---- Quoted text

18 KiB
Phase 1: Kubernetes Infrastructure
Goal: Tailscale operator, ArgoCD, CloudNativePG operator, PostgreSQL cluster
Status: In Progress
Prerequisites: Phase 0 complete
Overview
Phase 1 establishes the k8s control plane infrastructure:
- Tailscale operator - Exposes services on the tailnet
- ArgoCD - GitOps continuous delivery
- CloudNativePG - PostgreSQL operator
- PostgreSQL cluster - Database for future app migrations
The deployment follows a bootstrap pattern:
- First two components deployed via
kubectl apply -k(no GitOps yet) - ArgoCD then takes over management of all components including itself
- All subsequent deployments use ArgoCD
Kubernetes Tags Overview
| Tag | Purpose | Applied To |
|---|---|---|
tag:k8s-api |
Controls access to the K8s API server | indri (Phase 0.14) |
tag:k8s-operator |
Identifies the Tailscale K8s Operator | OAuth client for operator |
tag:k8s |
Default tag for operator-managed resources | Proxies, services, ingresses created by operator |
Ownership chain: tag:k8s-operator must own tag:k8s so the operator can assign that tag to devices it creates.

--------

▶ _Given request A_:
Reproduce the records exactly, everything from the line containing "You are a GUI" down to the last line of the records, both ends included, and leave the pictures out.
The infrastructure page and the records come from unrelated sources.

---- Material shown

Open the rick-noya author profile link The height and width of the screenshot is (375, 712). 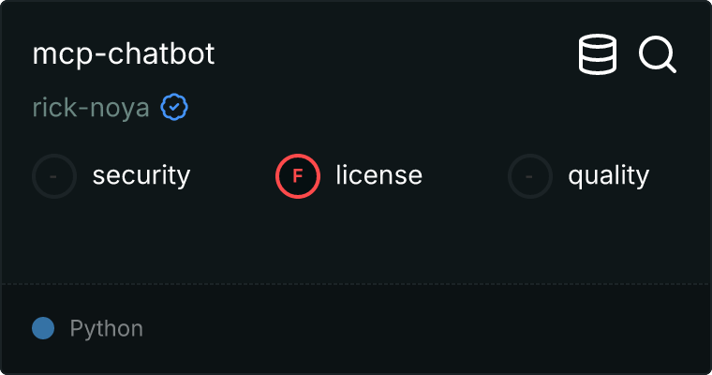[x=91, y=108]
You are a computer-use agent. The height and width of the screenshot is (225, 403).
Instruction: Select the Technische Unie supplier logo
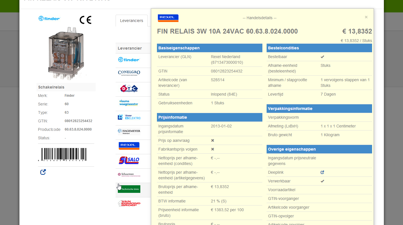coord(129,189)
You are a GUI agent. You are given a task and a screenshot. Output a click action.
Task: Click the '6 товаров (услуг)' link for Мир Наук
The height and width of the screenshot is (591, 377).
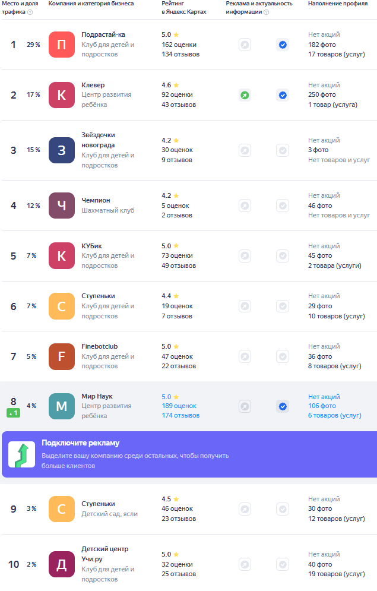point(334,415)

--------

▶ _Given request B_:
According to the infrastructure page, which tag must tag:k8s-operator own, and for what purpose?

▶ _Correct result A_:
You are a GUI agent. You are given a task and a screenshot. Output a click action.
Task: Click the '6 товаров (услуг)' link for Мир Наук
The height and width of the screenshot is (591, 377).
point(334,415)

▶ _Correct result B_:
It must own tag:k8s so the operator can assign that tag to devices it creates.